Another limitation of this study lies in the nature of patient decision-making, which is a complex, non-linear process. Although we designed data collection procedures to capture patient preferences as close as possible to the point of actual decision-making (ie, during or immediately following the encounter), we recognize that our approach may exclude important aspects of patient thought processes. Future work could follow patients longitudinally and explore how preferences evolve throughout the process of choosing to adopt or not adopt a medical intervention, it could also illuminate if and how preferences change between the consultation and when patients call back to confirm their decision or schedule SCS procedures.

In addition, the generalizability of our findings beyond the specific context and patient population of this study, which was limited to patients seeking a pain medicine consultation at Mayo Clinic in Minnesota, is unclear.
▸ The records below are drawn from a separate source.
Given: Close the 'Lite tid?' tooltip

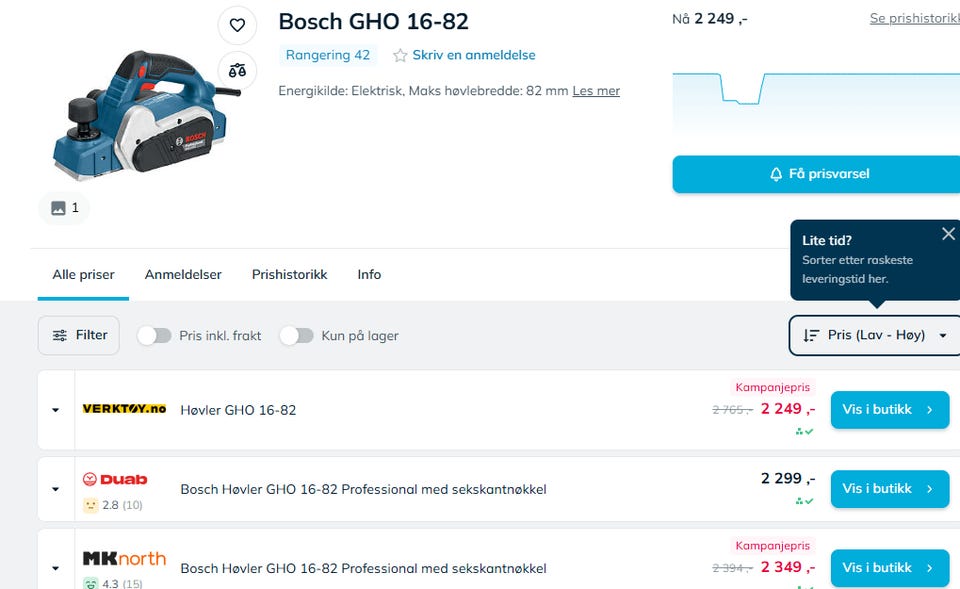Looking at the screenshot, I should coord(948,234).
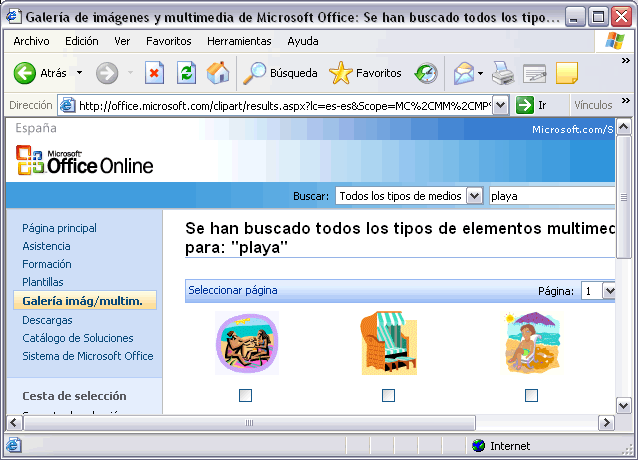Click the Plantillas sidebar link
Image resolution: width=638 pixels, height=460 pixels.
coord(43,282)

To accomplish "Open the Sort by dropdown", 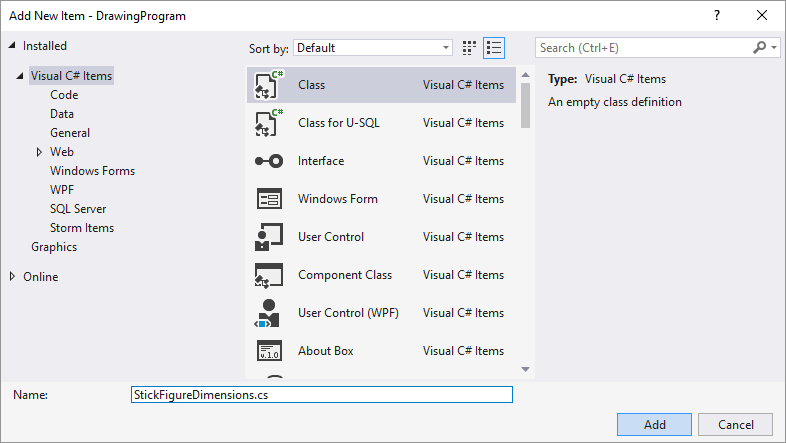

The application of these methods for post-market preference exploration or elicitation in other clinical contexts will likely uncover additional insights into the relative advantages or limitations of each method. For example, although we found all three methods of data collection (ie, video recording the encounter, post-encounter interviews, and post-encounter surveys) to be both feasible and acceptable to most clinicians and patients, studies employing these methods in other settings might encounter challenges to their use (for example, when the health condition of interest is particularly sensitive or stigmatized). In addition, the clinicians involved in our study practice in an academic medical setting and may have the benefit of more exposure to or training in shared decision-making and preference elicitation than clinicians in other settings, which may further limit the generalizability of the MIPPs described in this study.

Conclusion

Patient preferences regarding regulated medical products are an important consideration in the regulatory decision and ongoing assessment of interventions post-market. Relevant preferences may arise when patients gather information to determine what and if options may be available, at the time that preferences play an active role in decision-making, and after patients have experience living with an intervention. Relatively little attention has been given to the expression, function, and use of preferences at the point of decision-making even though these preferences greatly influence intervention adoption and indicate important patient-centered criteria for judging the usefulness, desirability, and ongoing sustainability of interventions. This study has both opened a view into the complexities of preference and the strengths and limitations of methods for identifying preferences at the point of decision-making. Future work may build on this to illuminate how patients and clinicians use or operationalize preferences to make decisions with important implications for shared decision-making and patient-centered care.

Acknowledgments

Montserrat León-García is a doctoral candidate for the Ph.D. in Methodology of Biomedical Research and Public Health, Universitat Autònoma de Barcelona, Barcelona, Spain; and this study will be part of her thesis dissertation.

Funding

This publication is supported by the Office of Women’s Health (OWH), Food and Drug Administration (FDA) of the US Department of Health and Human Services (HHS) as part of a financial assistance award (U01FD005938) totaling $459,092 with 100% funded by OWH/FDA/HHS. The contents are those of the authors and do not necessarily represent the official views of, nor an endorsement, by OWH/FDA/HHS, or the US Government.

Disclosure

Victor Montori works at Mayo Clinic’s Knowledge and Encounter Research Unit where we design, test, implement and disseminate shared decision-making interventions. We release free to use and derive no income from their use. The authors report no other conflicts of interest in this work.